* REQUIREMENT
From the listing below, copy out every line that contains the word "Open".

* DATA FOR THE TASK
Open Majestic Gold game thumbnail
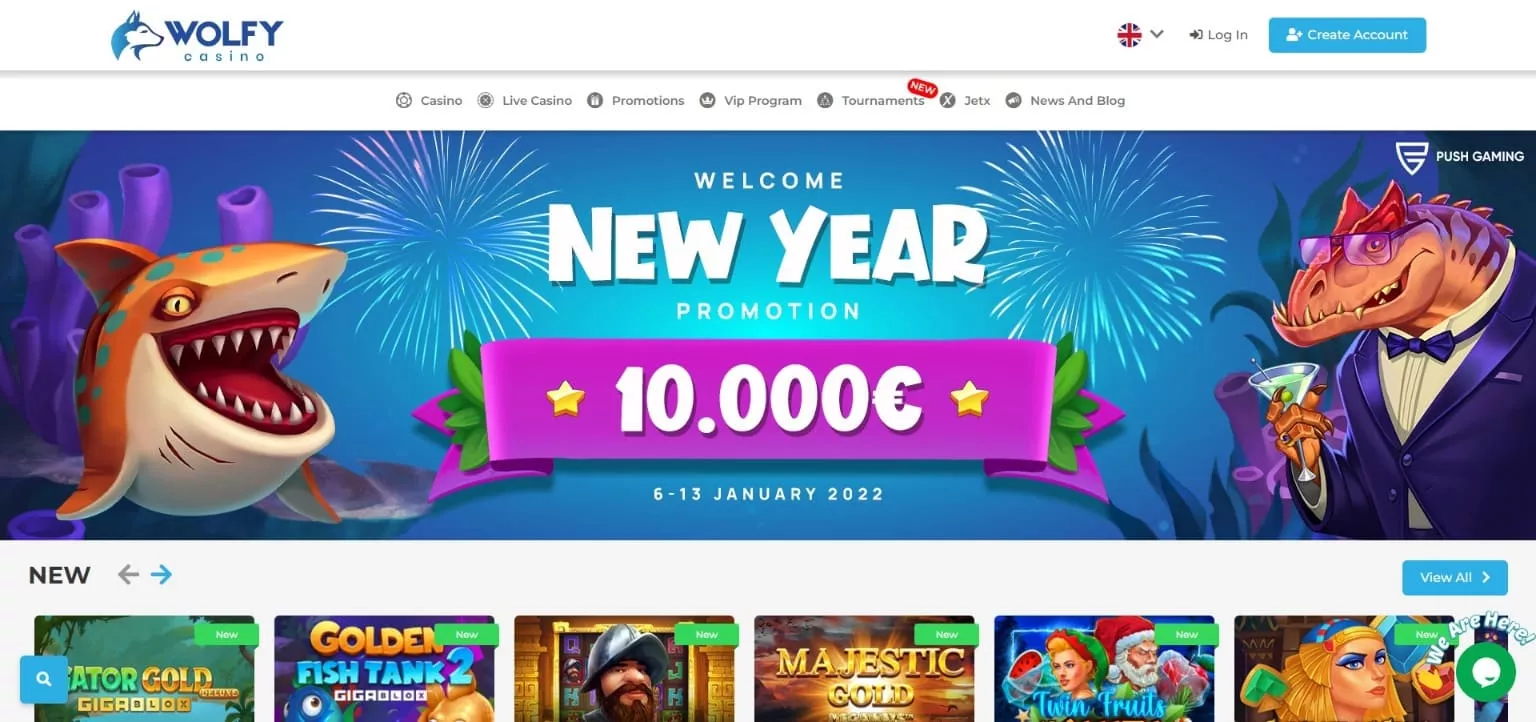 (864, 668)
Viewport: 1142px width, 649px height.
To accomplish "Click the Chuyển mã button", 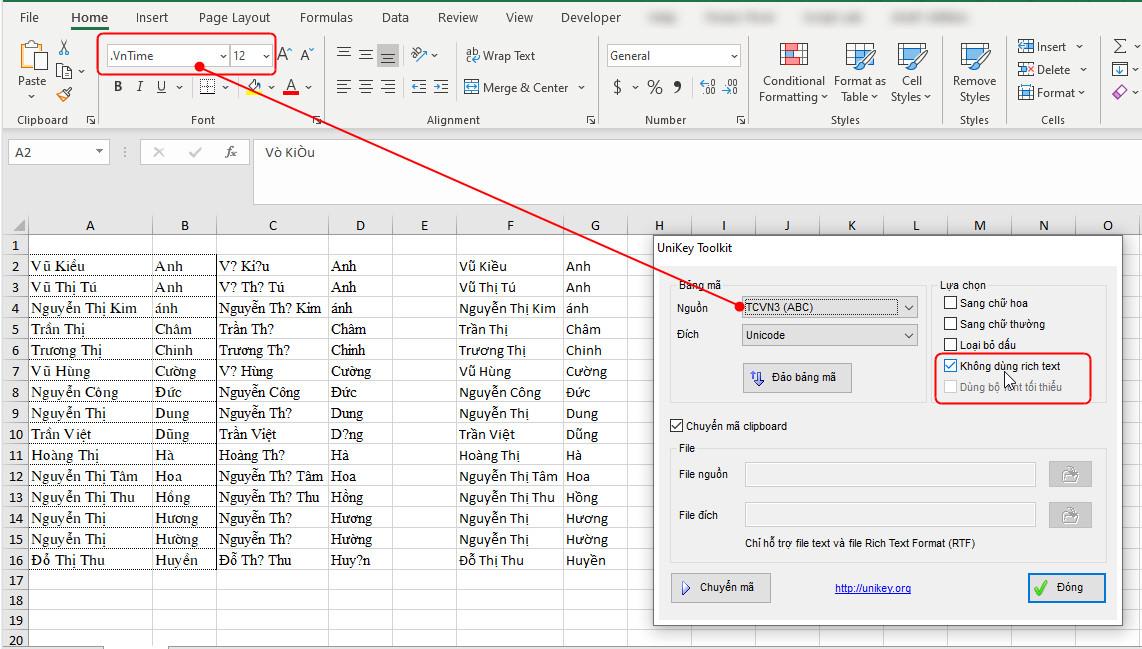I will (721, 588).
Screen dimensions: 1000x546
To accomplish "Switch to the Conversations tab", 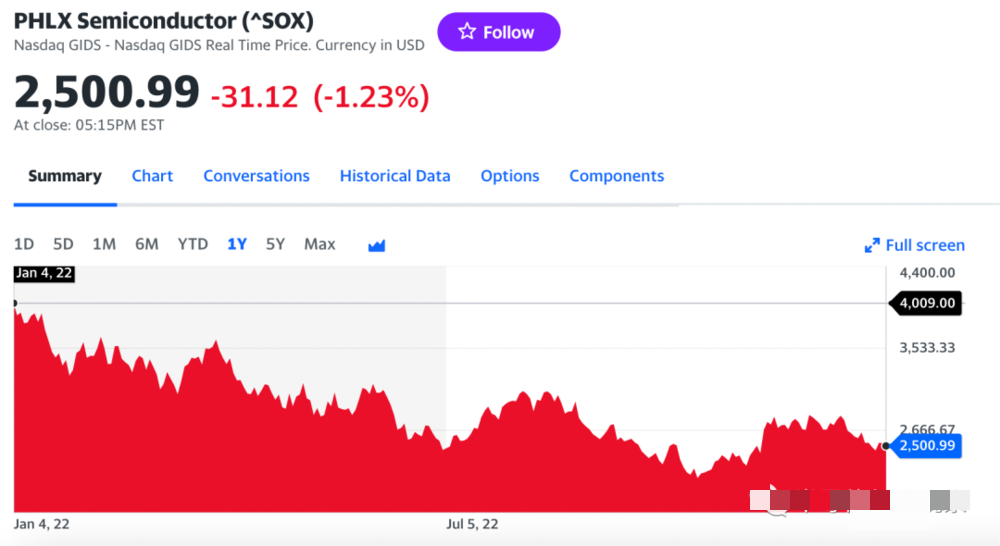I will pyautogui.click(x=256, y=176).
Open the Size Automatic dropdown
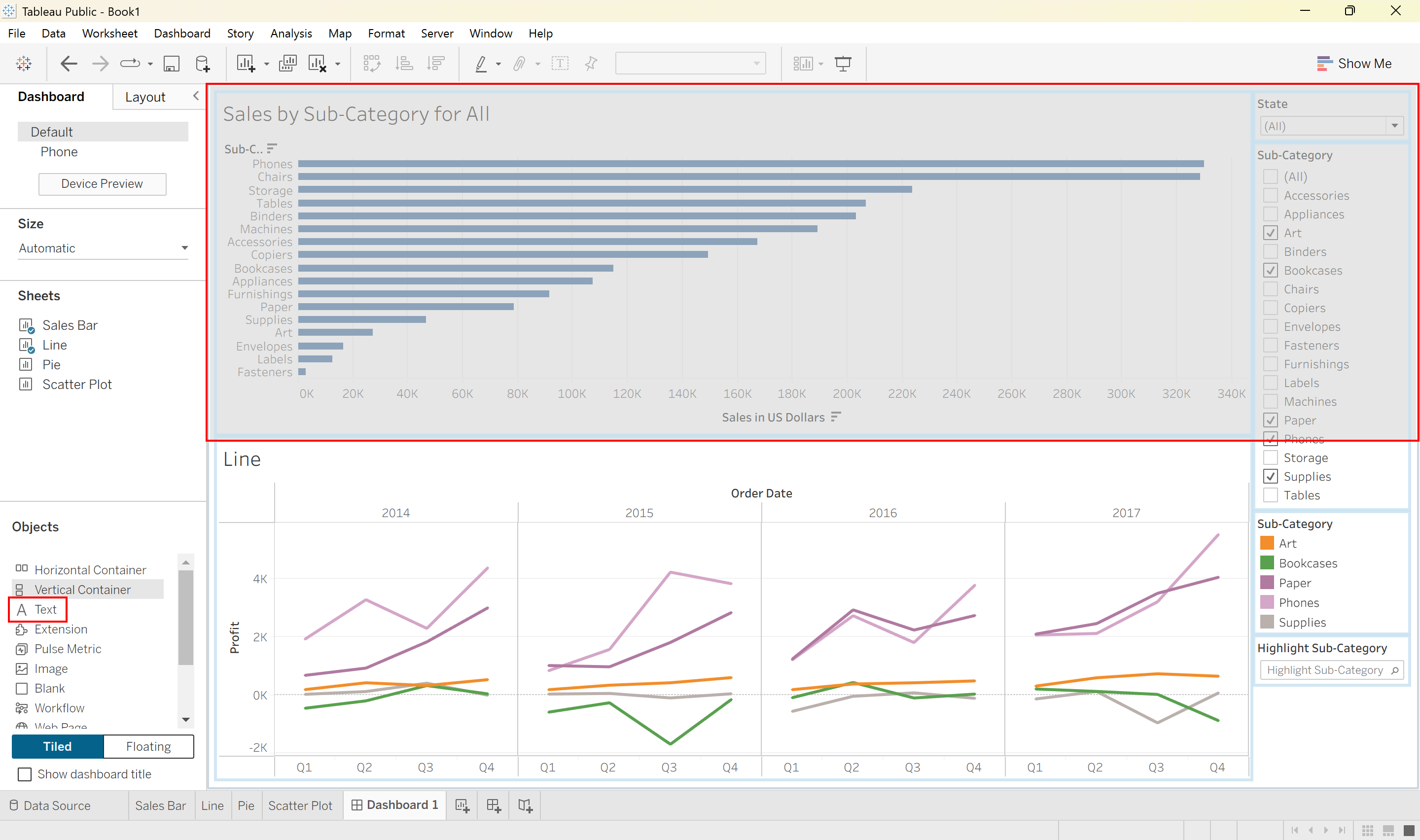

* RESPONSE
Open Majestic Gold game thumbnail
Open the Size Automatic dropdown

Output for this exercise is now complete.